After these first few minutes, I’m taken to a house with three characters: a man I don’t recognise and a boy and a girl who may or may not be the boy and the girl from the intro. (I really can’t tell.) The man says something about needing to go out and suddenly I’m in control. There are no directions, no instructional prompts. No introductory sequences or I flip through the menus and see their names: Zephyr, Vashyron, and Leanne.
“Cool,” I think to myself. “I’ll wander around and figure out what’s happening on my own.”
This was a bad idea. A few minutes later (after heading to some sort of guild and accepting a few quests) I’m in a battle and I have no idea what’s happening. I try to target an enemy, aiming each character’s firing reticle with the X button and waiting for them to charge, but the bad guys interrupt every attack before it finishes. I start mashing buttons and moving my characters around, which makes weird red and blue lines appear on the screen. The game makes no attempt to explain what’s going on. I die several times.
With a reluctant sigh, I open up the menu screen and start up the tutorial, something I hate to do. A well-designed game eases you into its mechanics without forcing you to read supplementary materials.
The tutorial is 16 pages long. I immediately turn off Resonance of Fate.

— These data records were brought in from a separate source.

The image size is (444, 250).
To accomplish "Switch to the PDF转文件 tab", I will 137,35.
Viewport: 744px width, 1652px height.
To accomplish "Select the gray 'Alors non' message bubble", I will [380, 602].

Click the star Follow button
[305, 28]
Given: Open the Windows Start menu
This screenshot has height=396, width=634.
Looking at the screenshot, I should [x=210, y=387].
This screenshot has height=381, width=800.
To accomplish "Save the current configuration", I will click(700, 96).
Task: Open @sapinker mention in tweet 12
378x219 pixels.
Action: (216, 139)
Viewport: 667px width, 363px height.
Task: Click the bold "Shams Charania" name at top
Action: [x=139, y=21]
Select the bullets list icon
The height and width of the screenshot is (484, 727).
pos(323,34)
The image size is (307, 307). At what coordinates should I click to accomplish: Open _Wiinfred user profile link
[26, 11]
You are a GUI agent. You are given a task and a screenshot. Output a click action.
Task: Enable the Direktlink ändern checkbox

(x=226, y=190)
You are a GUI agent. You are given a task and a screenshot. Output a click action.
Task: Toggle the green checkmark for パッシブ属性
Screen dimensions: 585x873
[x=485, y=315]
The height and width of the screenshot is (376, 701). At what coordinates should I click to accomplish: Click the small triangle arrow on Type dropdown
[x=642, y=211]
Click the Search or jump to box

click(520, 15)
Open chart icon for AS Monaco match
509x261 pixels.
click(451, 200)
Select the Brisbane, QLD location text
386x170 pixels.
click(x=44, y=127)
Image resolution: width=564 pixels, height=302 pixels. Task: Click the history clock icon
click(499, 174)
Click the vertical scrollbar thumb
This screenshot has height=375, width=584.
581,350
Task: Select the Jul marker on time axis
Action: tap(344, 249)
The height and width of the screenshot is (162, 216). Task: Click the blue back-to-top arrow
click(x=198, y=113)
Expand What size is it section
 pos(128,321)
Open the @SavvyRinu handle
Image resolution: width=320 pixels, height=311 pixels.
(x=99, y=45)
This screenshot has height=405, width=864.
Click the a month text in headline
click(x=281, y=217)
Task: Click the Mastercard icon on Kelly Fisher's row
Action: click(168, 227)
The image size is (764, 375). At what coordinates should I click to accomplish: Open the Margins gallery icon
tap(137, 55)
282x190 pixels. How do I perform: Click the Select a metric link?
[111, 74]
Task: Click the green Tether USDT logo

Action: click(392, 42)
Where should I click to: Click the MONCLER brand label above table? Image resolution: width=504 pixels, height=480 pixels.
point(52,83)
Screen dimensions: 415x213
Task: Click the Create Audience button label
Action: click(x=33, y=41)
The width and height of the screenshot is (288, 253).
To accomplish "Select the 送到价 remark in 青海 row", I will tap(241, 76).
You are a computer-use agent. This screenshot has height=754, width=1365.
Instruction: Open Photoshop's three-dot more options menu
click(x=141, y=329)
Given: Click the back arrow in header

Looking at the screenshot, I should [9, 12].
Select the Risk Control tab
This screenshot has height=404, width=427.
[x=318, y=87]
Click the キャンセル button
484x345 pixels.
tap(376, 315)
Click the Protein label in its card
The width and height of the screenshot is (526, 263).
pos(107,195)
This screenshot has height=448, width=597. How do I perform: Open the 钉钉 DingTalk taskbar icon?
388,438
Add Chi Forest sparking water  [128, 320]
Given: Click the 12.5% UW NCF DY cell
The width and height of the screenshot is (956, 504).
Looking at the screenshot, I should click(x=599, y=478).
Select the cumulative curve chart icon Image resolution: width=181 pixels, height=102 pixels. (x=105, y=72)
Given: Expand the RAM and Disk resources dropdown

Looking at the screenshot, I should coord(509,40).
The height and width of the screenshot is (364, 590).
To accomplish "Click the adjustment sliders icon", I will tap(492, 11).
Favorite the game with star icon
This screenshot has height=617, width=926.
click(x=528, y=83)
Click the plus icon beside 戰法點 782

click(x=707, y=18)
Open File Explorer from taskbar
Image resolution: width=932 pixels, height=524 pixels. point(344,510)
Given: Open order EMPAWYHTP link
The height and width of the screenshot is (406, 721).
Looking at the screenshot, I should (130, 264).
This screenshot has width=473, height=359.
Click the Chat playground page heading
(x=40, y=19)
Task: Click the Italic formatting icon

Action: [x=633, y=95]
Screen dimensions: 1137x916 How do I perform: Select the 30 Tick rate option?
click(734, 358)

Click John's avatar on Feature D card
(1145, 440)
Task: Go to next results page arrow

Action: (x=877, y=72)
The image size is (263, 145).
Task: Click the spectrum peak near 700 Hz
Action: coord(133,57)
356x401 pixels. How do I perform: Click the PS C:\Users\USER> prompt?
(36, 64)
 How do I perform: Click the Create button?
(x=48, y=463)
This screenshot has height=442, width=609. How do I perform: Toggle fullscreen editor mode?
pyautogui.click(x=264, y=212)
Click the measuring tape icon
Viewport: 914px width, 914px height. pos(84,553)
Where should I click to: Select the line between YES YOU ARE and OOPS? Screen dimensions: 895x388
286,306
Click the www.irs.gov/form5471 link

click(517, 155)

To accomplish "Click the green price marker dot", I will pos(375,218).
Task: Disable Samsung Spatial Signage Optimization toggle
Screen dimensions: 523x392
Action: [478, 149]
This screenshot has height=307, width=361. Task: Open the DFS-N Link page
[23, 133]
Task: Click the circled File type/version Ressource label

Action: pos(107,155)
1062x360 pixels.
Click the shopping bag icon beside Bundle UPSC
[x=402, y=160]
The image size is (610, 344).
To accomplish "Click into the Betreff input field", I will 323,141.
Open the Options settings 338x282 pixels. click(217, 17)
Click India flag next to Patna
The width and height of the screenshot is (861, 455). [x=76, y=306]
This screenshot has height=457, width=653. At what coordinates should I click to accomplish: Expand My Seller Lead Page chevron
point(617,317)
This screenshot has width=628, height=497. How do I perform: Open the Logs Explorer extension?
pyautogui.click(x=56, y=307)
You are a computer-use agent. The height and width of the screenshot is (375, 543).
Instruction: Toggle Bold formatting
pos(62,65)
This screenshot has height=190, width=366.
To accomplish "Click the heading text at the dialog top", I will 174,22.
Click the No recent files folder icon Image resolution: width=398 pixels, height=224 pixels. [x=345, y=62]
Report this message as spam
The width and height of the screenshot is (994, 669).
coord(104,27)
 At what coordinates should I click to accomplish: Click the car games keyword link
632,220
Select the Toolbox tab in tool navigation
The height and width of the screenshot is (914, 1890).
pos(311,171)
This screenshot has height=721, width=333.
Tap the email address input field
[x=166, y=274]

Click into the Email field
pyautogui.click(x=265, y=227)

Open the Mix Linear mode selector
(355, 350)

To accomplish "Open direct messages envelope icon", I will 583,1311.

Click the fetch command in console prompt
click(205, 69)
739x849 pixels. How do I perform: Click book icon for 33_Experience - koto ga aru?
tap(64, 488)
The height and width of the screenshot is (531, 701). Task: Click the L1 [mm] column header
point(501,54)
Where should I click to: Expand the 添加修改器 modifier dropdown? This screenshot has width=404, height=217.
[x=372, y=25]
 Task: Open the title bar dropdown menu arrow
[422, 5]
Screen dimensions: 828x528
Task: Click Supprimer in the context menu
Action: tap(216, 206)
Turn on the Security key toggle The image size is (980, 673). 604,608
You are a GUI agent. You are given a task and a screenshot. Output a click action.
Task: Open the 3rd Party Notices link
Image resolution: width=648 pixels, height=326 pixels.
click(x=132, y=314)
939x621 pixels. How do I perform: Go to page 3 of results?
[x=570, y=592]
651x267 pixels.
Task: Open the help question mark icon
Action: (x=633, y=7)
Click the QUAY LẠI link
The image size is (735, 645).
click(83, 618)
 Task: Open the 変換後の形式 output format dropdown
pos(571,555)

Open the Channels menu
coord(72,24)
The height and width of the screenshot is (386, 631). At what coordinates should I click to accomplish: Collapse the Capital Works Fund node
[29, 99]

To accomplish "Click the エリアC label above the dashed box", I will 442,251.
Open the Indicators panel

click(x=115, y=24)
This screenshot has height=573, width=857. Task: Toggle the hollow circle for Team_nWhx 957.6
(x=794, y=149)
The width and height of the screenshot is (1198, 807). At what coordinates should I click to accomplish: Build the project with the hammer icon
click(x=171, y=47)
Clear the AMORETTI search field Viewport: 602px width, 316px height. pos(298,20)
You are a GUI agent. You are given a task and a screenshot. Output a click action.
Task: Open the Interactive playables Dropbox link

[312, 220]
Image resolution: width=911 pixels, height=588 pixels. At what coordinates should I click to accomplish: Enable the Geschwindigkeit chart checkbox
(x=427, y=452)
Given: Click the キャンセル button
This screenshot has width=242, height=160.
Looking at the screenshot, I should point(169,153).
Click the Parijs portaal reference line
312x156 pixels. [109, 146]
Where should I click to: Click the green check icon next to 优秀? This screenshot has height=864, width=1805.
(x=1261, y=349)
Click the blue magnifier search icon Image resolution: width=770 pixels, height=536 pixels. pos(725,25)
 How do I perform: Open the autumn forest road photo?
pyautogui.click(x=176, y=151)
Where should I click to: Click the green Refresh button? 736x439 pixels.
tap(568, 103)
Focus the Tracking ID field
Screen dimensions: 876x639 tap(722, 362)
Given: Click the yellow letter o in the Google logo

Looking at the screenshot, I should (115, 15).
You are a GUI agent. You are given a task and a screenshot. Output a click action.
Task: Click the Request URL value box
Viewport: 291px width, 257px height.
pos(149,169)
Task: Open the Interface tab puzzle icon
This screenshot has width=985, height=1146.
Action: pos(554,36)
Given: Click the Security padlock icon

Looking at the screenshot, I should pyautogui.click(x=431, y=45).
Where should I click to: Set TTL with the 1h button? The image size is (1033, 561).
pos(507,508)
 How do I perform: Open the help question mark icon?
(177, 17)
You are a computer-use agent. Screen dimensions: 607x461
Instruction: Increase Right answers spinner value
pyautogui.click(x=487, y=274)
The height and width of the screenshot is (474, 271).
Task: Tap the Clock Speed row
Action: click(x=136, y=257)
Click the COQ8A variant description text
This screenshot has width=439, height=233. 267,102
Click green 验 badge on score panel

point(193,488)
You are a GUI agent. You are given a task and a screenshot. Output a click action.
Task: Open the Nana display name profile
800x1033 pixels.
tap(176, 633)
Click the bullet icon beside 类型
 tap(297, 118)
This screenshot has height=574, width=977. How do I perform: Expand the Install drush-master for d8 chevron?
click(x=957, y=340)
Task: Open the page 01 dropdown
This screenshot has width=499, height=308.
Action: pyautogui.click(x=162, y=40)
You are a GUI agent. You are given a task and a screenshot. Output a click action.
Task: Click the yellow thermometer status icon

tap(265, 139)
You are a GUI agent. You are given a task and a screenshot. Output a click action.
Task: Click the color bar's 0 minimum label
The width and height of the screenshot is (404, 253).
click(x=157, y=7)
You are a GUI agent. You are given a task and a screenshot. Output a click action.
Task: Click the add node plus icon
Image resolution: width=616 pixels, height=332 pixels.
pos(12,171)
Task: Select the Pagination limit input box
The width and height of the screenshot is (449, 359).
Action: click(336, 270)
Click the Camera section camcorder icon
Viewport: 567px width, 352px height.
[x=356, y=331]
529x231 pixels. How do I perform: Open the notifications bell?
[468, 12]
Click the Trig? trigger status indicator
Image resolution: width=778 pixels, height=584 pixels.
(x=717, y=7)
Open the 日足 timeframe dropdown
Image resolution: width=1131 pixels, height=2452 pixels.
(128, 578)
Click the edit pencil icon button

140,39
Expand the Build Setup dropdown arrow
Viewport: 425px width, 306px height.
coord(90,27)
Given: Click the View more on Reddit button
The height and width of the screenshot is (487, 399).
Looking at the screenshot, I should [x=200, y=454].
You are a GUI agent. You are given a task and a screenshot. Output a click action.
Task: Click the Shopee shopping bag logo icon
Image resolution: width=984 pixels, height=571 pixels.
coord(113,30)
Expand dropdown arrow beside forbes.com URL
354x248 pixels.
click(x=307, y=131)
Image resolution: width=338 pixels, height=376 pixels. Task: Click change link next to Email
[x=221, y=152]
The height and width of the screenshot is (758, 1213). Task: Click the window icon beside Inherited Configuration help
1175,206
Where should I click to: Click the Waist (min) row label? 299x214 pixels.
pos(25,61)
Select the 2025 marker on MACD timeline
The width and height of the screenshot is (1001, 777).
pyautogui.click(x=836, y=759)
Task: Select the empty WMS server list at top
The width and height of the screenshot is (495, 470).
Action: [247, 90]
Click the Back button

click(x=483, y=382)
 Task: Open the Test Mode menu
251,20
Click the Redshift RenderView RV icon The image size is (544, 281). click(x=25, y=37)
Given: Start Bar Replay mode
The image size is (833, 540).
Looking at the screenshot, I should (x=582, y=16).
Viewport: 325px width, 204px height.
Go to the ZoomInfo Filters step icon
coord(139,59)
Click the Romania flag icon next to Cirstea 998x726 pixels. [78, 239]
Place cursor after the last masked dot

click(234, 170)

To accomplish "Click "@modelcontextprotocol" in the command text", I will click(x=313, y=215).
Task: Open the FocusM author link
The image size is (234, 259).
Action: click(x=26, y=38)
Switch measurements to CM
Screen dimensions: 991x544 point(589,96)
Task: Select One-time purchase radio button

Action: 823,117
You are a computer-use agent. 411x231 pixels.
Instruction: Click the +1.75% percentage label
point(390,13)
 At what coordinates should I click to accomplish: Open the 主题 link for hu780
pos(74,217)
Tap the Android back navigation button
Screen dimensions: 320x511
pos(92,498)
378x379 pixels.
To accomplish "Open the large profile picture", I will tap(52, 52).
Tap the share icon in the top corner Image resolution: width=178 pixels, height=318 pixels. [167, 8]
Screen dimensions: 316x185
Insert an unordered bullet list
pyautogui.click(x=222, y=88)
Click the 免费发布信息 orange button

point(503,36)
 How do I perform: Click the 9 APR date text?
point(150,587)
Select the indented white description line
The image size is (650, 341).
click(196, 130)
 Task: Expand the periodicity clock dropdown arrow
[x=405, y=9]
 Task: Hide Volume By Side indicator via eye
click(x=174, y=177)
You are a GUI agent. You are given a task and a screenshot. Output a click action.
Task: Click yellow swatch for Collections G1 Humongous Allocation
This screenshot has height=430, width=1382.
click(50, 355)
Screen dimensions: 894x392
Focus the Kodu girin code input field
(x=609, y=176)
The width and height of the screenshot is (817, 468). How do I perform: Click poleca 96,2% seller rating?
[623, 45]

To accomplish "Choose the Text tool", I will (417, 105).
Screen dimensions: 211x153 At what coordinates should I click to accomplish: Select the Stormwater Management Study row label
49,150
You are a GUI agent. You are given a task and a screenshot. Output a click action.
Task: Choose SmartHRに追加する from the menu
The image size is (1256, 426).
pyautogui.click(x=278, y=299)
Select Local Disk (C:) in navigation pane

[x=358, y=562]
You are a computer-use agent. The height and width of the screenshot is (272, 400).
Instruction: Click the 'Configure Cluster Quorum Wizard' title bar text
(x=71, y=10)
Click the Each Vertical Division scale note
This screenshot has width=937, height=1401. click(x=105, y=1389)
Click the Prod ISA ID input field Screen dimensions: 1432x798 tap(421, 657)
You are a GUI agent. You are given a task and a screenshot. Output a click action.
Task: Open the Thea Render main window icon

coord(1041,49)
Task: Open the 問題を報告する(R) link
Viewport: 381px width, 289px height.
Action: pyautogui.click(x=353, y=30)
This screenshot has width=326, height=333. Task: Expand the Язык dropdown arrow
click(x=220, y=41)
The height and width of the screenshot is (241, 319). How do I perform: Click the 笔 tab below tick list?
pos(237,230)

Look, Tri-Ace. You guys might have devised the most brilliant battle system in the world. This game could be an absolute masterpiece, a triumph both narratively and mechanically. But if we can’t figure out how to play without suffering through endless chunks of instruction, why should we give it a chance at all?
I don’t think it’s unfair to say that as a general rule, JRPGs have a serious accessibility problem. Because their stories and mechanics are often complicated and unfamiliar, they can feel obtuse. It can take a few hours to get the hang of them. This needs to change.
At this point you might be raising an eyebrow and picking up your pitchfork, ready to tear me down for daring to suggest that games be less hardcore. I am not saying games should assault you with prompts and baby-steps like Fi in Skyward Sword or any Zynga game ever. Nor am I suggesting that games should look more like this. But no game should require me to suffer through a lengthy instruction manual. I shouldn’t have to memorize a series of rules and commands with no context or escalation.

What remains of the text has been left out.